Description: The submarine High Data-Rate antenna program is a top-priority submarine command, control, communications, computers, and intelligence (C4I) initiative and is the Navy's first multi-band dish antenna. The HDR antenna will provide the submarine force with worldwide high data-rate satellite communications capability. It will enable the submarine to access the secure, survivable Joint MILSTAR Satellite Program in the Extremely High Frequency (EHF) band. It will also provide the capability to receive time critical tactical information from the Global Broadcast Service (GBS). Additionally, the HDR antenna will provide access to the Defense Satellite Communications System (DSCS) in the Super High Frequency (SHF) frequency band.

Program Status: The first Rapid Prototype HDR Antenna was delivered to the Navy in June 1998, successfully completed testing on the USS Providence (SSN-719) in August 2000, and was deployed in 2001. Milestone III Decision approval was granted 28 June 2001, following EHF Low Data Rate (LDR) TECHEVAL and OPEVAL completion.
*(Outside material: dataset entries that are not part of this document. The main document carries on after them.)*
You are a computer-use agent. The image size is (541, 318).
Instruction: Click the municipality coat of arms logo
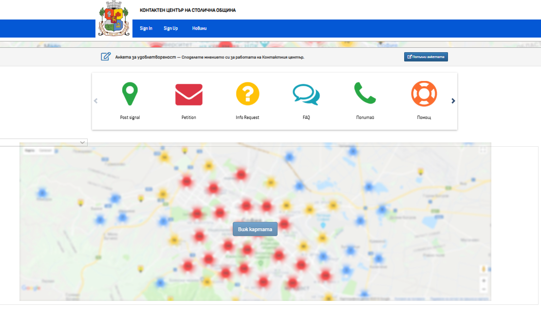pyautogui.click(x=114, y=19)
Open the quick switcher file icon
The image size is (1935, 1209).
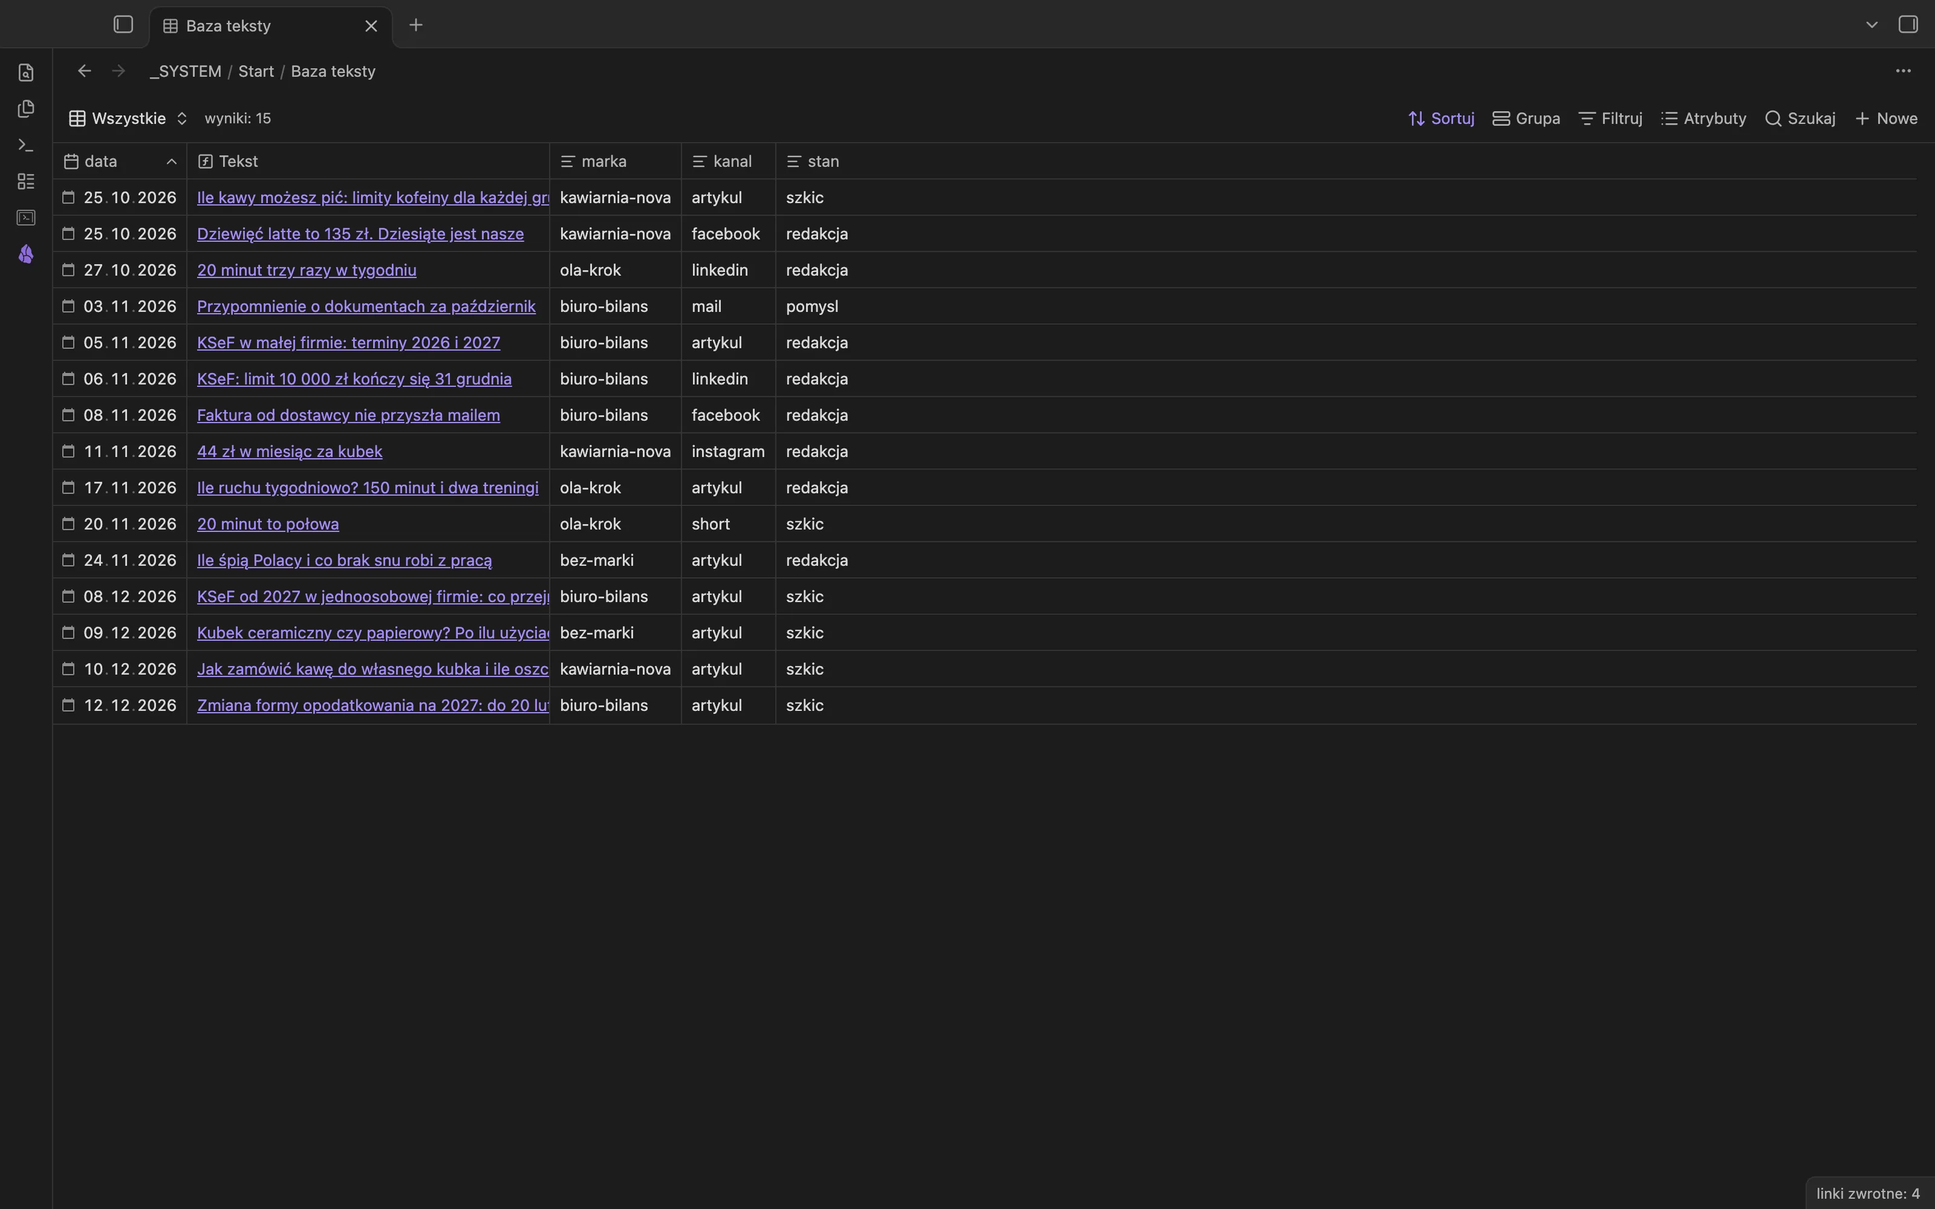point(26,73)
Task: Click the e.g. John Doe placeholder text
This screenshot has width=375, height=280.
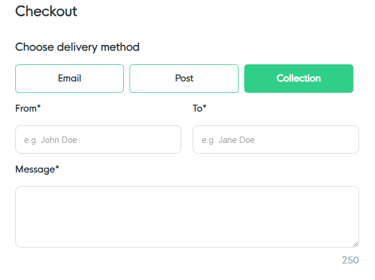Action: pyautogui.click(x=51, y=140)
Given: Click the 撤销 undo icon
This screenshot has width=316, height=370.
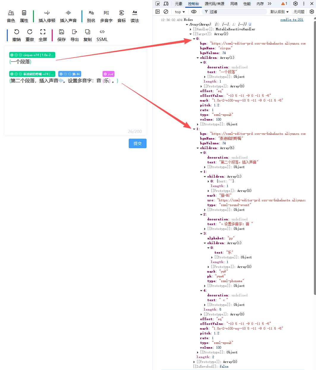Looking at the screenshot, I should point(17,32).
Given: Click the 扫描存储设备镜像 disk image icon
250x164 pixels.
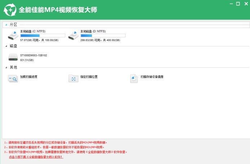Looking at the screenshot, I should click(x=134, y=78).
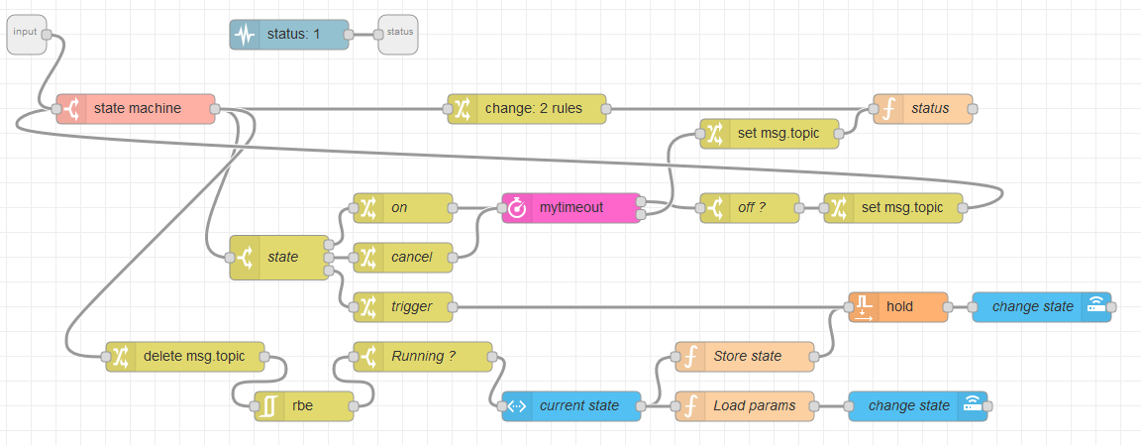This screenshot has height=445, width=1141.
Task: Click the switch icon on the Running ? node
Action: 368,357
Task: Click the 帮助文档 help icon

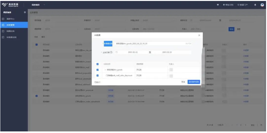Action: point(224,5)
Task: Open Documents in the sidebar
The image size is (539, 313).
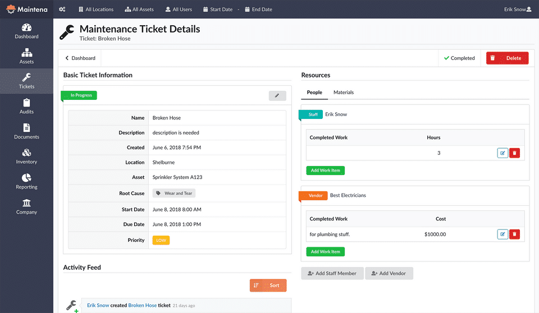Action: tap(26, 128)
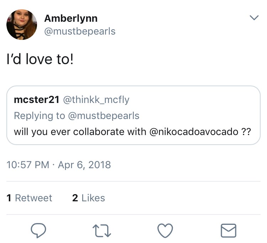Image resolution: width=267 pixels, height=243 pixels.
Task: Click @mustbepearls in the Replying to line
Action: click(x=104, y=116)
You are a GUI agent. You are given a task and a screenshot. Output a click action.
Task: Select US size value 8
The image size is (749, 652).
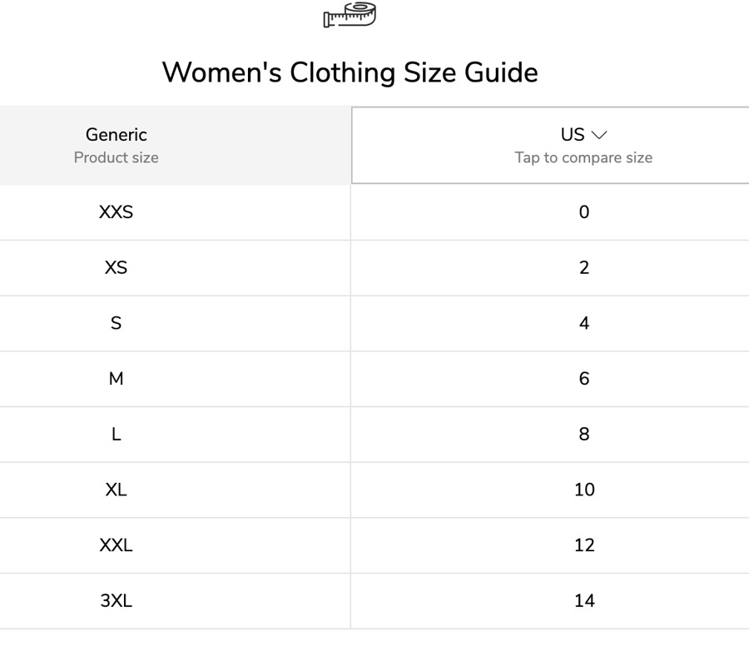(584, 434)
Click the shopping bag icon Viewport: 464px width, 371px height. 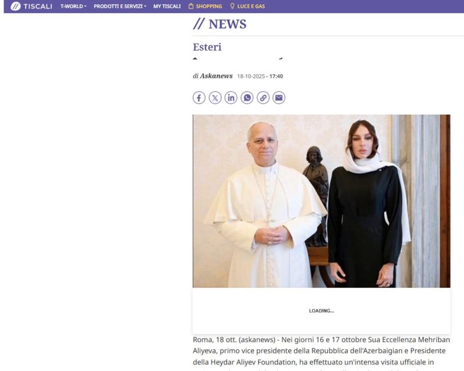point(191,6)
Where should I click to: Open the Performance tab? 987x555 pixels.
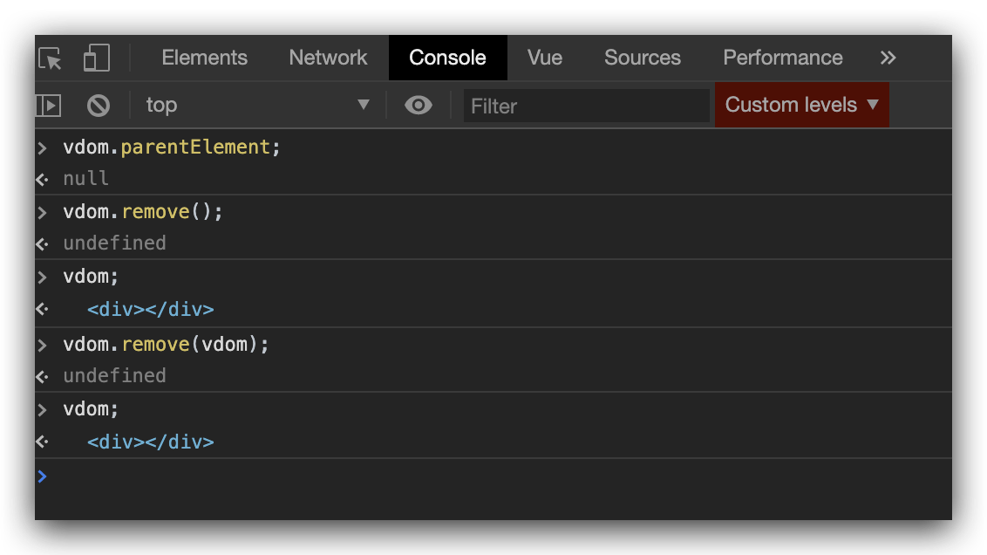[x=783, y=58]
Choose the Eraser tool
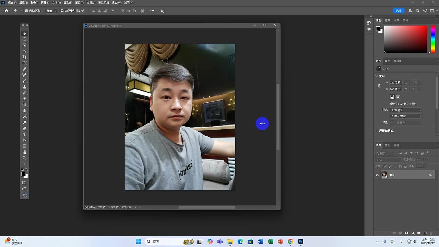Viewport: 439px width, 247px height. (x=24, y=99)
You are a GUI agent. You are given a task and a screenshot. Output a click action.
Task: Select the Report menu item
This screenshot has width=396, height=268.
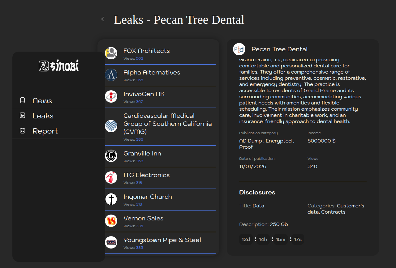coord(45,131)
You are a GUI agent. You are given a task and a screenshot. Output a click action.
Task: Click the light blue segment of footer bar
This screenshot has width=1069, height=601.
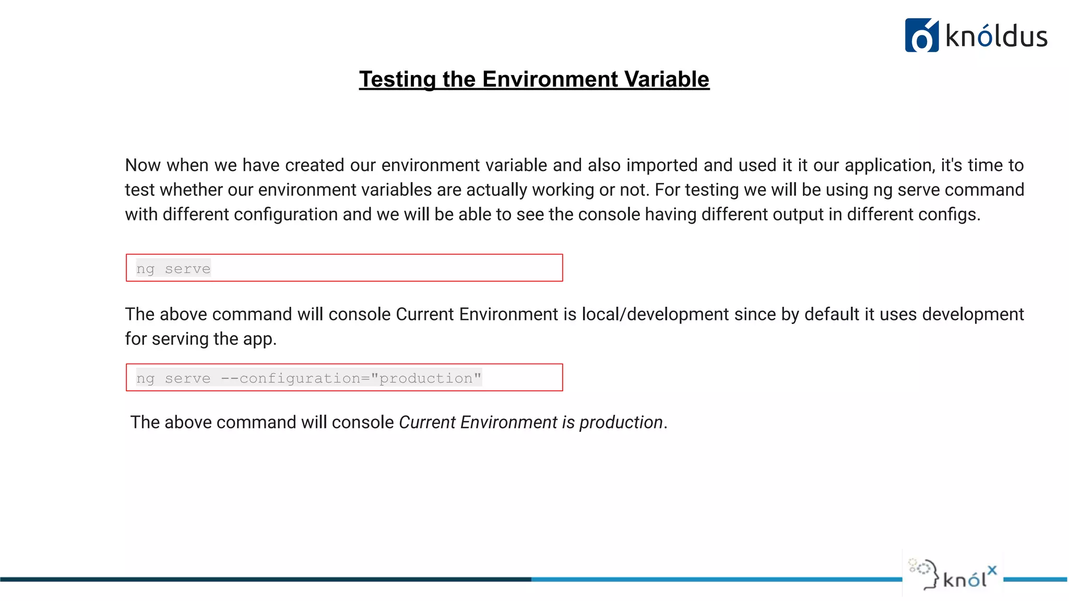click(x=717, y=579)
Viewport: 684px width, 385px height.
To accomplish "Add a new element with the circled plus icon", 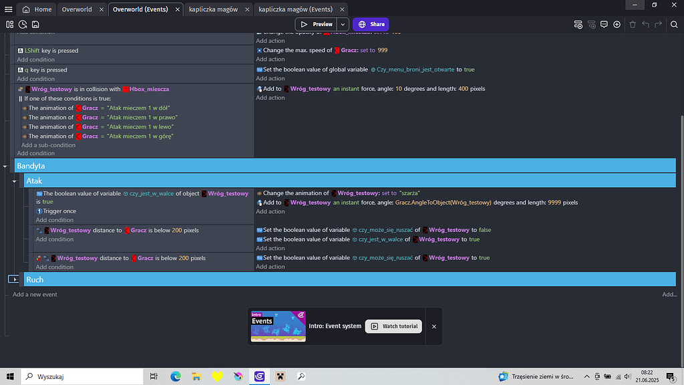I will (617, 24).
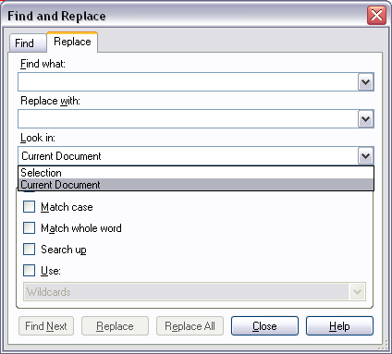Click the Replace All button
The height and width of the screenshot is (354, 392).
pyautogui.click(x=190, y=326)
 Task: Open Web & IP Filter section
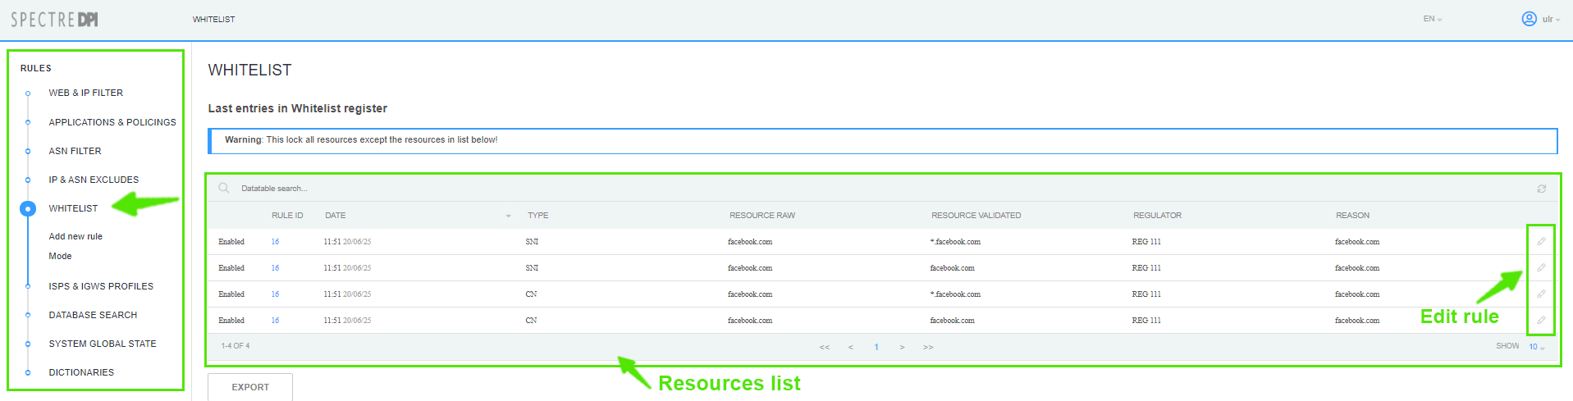click(85, 93)
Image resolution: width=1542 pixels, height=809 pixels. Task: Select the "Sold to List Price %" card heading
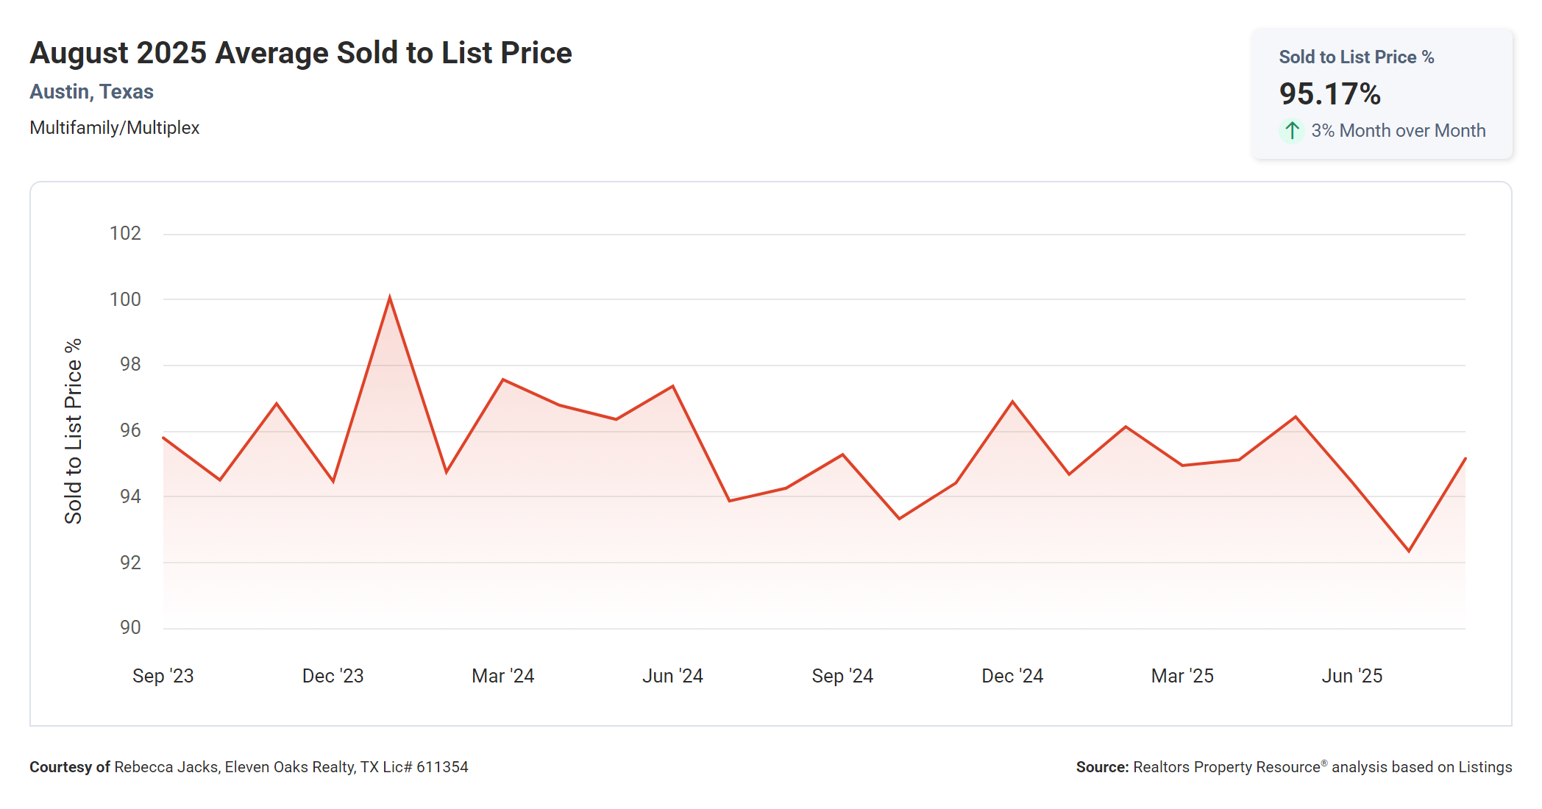(1356, 57)
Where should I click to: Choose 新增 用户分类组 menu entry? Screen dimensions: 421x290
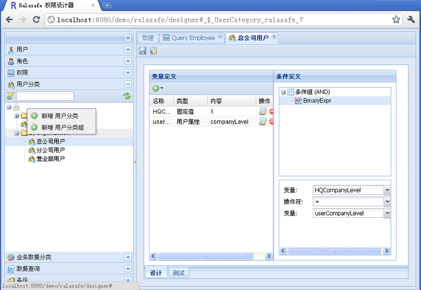pos(62,128)
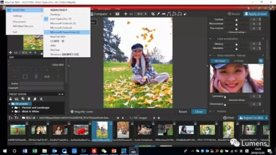The height and width of the screenshot is (155, 276).
Task: Click the noise reduction magnifier target icon
Action: (x=261, y=61)
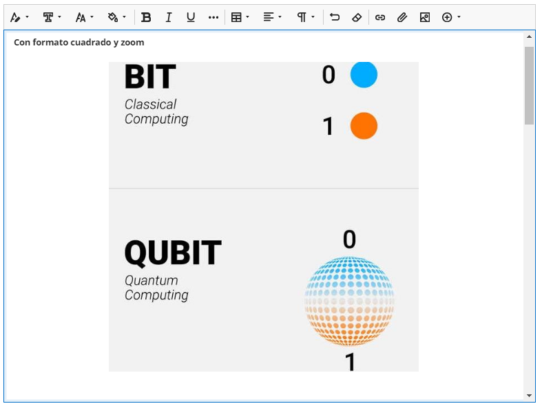This screenshot has width=542, height=406.
Task: Insert a hyperlink with the link icon
Action: [380, 17]
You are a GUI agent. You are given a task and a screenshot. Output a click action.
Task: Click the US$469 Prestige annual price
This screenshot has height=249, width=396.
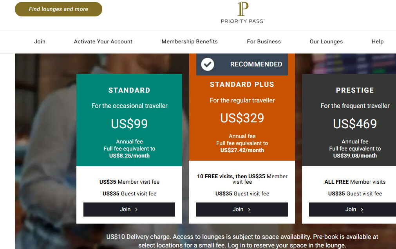click(355, 124)
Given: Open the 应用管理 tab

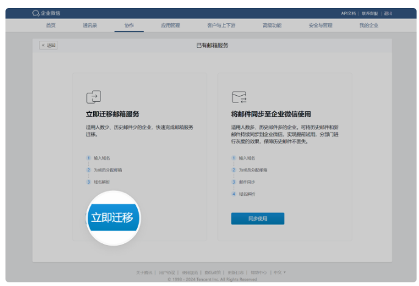Looking at the screenshot, I should pyautogui.click(x=170, y=26).
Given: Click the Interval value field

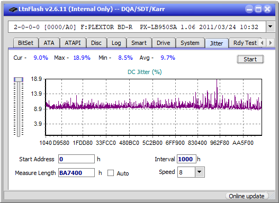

FOTE for EHF Medium Data Rate (MDR), SHF, and GBS FOTE is scheduled for the second quarter, FY 2002.

Developer/Manufacturer: Raytheon, Marlboro, Massachusetts.

SURFACE/EXPEDITIONARY SYSTEMS

AADC
Area Air Defense Commander

Photo of member at control screen

Description: The AADC Capability provides a maritime-based operational-level planning and execution tool for air defense operations under the Joint Theater Air and Missile Defense (JTAMD) concept. In the early stage of a contingency, the preponderance of forces will likely be sea-based. Aircraft carrier battle groups will act as the hub of rapidly expanding Joint Force structure. A maritime-based AADC Capability provides the tools necessary to plan and conduct operations in support of air defense throughout the spectrum of conflict. Current and future JTAMD operations require an advanced common Battle Management/Command, Control, Communications, Computers, Intelligence (BMC4I) architecture. This includes a Single Integrated Air Picture (SIAP) and the capability for centralized planning and decentralized execution.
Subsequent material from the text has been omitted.